The RCAF reported it will fly up to thirty staff to Maui in January and February for six-night stays at Lahaina, home of the welcoming Ka’anapali Beach – “one of Maui’s best” – and traditional luaus, according to the Lonely Planet travel guide.
The air force reported that personnel from British Columbia would be “training” at Lahaina Divers, a charter scuba company that promises clients stunning views of coral, hammerhead sharks and a sunken schooner.
Defence Minister Rob Nicholson declined Blacklock’s interview request.
The RCAF said that, while the Pacific junket “has yet to be approved”, it was intended to provide training for search and rescue technicians of 442 Squadron of Comox, B.C.
“Technicians must fulfill specific scuba diving requirements on a quarterly basis to maintain job-essential skill currency,” said Maj. Steve Neta, senior public affairs officer.
The Maui location was picked “due to the quality of the commercial dive support available”, Neta continued: “Technicians are required on a moment’s notice to subject themselves to some of Canada’s harshest climate conditions in austere environments year round. The dive operator at Lahaina offers equipment and standards that meet the Canadian Armed Forces requirements.”
Divers will be flown to Hawaii for week-long sessions from January 18 to February 21. The air force stressed its hotel must be cool and quiet, and within a 20-minute drive of the diving school: “Minimum 3.5-star hotel based on TripAdvisor or other travel websites”, the air force reported. “Accommodation must be located in a safe and quiet environment, higher floors preferred, in an area that is not under construction or being renovated.”

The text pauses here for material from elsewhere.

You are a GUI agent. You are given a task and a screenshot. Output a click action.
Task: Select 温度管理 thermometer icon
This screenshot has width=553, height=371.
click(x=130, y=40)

Hotel fares at Lahaina for the peak mid-winter period range from $140 to $310 nightly according to the discount travel website Hotwire.com.
The Lonely Planet enthused that local attractions include the Old Lahaina Luau, “a must-do for visitors to Hawaii”: “You’ll be individually greeted with a fresh flower lei, tropical drink and a personalized souvenir program before your Luau hosts escort you to your seats and acquaint you with the Old Lahaina Luau grounds. At the ocean’s edge, you may gather as the Kalua pig is unearthed from the ‘Imu’, a traditional Hawaiian underground oven. After, you’ll be escorted to the Hale A’i (Eating House) for your buffet dinner. At sunset, the evening’s main entertainment begins.”